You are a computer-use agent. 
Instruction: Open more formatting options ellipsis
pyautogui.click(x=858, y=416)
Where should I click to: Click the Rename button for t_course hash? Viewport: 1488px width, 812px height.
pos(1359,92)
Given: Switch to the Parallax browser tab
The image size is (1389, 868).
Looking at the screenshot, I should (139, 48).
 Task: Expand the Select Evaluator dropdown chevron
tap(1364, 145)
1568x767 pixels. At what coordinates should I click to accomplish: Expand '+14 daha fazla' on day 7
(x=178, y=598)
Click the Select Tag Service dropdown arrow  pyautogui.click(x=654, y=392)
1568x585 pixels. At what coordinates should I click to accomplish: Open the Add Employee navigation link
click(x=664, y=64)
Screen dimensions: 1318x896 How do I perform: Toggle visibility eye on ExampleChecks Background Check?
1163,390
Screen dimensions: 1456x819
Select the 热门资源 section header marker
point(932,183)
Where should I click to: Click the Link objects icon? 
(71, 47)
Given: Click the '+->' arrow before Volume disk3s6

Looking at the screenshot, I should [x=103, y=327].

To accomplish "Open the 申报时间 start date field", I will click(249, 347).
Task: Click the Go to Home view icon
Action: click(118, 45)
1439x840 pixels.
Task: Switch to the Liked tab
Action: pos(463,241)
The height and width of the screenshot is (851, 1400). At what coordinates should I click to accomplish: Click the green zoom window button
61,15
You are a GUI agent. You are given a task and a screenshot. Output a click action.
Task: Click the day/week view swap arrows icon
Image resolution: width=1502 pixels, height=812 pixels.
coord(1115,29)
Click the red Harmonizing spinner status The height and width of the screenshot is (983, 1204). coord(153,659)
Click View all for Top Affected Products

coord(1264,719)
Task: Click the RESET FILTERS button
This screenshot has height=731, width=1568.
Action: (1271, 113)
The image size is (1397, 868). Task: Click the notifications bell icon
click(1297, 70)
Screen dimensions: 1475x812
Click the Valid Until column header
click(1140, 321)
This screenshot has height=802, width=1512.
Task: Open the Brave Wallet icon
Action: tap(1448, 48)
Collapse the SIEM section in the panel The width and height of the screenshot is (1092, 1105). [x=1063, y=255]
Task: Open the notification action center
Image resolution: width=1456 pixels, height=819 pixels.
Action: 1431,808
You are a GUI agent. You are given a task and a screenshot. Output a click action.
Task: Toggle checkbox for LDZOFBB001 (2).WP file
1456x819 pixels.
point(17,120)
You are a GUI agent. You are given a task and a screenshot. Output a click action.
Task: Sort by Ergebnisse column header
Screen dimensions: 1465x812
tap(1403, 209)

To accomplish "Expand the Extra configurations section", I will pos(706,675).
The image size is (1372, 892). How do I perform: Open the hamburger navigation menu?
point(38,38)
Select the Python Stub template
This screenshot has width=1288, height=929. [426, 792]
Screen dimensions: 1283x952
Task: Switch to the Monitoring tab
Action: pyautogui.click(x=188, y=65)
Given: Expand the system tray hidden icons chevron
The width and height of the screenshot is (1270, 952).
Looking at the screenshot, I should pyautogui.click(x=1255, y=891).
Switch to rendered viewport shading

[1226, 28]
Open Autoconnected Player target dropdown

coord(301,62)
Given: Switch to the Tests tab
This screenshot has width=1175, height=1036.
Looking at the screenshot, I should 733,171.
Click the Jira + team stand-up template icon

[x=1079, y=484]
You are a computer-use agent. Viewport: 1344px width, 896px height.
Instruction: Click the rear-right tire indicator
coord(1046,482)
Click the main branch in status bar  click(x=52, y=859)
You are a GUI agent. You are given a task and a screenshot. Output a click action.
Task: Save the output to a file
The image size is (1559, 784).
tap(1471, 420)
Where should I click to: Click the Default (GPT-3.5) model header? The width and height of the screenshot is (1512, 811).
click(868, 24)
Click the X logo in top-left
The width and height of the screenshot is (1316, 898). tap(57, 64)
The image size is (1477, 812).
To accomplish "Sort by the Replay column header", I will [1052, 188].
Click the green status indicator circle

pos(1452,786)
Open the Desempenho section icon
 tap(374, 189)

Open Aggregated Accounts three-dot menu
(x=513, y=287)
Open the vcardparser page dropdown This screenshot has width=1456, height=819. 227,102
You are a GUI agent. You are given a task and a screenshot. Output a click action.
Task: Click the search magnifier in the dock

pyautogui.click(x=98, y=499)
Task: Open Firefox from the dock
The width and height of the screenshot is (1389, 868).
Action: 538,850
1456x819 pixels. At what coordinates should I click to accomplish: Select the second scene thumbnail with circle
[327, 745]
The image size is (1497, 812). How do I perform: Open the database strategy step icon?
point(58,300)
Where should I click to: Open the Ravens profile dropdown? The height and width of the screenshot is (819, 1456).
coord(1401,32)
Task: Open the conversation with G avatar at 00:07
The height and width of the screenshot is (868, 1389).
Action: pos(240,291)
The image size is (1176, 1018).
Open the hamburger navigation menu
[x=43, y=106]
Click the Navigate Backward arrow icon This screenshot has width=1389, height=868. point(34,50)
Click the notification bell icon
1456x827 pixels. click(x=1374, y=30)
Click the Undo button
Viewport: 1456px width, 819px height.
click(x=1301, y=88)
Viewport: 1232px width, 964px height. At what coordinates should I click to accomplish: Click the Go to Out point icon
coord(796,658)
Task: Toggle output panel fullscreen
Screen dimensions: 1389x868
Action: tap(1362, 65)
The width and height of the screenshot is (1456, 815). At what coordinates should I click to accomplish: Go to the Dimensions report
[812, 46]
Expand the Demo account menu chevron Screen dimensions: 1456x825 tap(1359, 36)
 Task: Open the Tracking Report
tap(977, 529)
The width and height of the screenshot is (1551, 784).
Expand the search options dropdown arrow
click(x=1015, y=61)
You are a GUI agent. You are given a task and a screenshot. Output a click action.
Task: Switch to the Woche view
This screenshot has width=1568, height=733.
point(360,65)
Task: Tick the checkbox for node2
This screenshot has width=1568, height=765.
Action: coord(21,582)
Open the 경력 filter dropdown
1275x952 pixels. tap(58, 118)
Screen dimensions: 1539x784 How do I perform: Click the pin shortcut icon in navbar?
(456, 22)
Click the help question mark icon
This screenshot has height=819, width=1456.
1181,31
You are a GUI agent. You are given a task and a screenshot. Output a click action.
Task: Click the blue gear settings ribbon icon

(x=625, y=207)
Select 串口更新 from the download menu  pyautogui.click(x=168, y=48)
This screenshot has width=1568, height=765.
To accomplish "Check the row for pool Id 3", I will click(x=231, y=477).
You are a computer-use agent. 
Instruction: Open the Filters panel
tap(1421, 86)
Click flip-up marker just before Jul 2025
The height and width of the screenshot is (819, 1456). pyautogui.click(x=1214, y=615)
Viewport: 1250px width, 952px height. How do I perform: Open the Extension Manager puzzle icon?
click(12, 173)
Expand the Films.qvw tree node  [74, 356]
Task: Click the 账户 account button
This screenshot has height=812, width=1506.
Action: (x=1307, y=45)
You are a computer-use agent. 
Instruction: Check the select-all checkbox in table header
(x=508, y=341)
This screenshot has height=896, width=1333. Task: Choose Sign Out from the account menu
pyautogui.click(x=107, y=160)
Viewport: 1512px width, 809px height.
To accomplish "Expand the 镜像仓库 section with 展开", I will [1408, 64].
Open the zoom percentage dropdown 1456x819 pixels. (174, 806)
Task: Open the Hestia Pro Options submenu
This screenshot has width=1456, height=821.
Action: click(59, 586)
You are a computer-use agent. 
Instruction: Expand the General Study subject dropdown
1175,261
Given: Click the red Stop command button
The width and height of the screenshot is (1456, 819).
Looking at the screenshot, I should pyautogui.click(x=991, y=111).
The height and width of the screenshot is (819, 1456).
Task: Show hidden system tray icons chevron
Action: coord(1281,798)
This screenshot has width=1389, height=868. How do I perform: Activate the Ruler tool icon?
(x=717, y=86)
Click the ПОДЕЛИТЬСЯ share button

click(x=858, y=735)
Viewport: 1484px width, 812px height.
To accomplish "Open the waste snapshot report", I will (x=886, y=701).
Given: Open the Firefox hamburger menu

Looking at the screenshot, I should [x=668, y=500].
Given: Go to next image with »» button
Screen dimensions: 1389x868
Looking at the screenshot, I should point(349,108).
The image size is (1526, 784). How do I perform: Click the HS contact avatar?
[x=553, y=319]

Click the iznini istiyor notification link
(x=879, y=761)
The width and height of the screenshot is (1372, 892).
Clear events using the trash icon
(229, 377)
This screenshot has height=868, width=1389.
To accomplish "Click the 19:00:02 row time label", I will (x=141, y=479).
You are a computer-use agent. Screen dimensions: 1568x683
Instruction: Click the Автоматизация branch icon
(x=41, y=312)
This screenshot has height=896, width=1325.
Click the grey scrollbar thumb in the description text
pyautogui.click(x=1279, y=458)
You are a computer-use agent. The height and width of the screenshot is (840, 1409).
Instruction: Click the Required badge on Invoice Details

- **THE PROBLEM**
Print only what lies in the material above starting at the line with "Where should I click to: Open" and ending at the line with "Click the Navigate", every line exactly as given.

- **RESPONSE TO THIS EXERCISE**
Where should I click to: Open the Ravens profile dropdown? The height and width of the screenshot is (819, 1456).
coord(1401,32)
Task: Open the conversation with G avatar at 00:07
The height and width of the screenshot is (868, 1389).
Action: pos(240,291)
The image size is (1176, 1018).
Open the hamburger navigation menu
[x=43, y=106]
Click the Navigate Backward arrow icon This screenshot has width=1389, height=868. point(34,50)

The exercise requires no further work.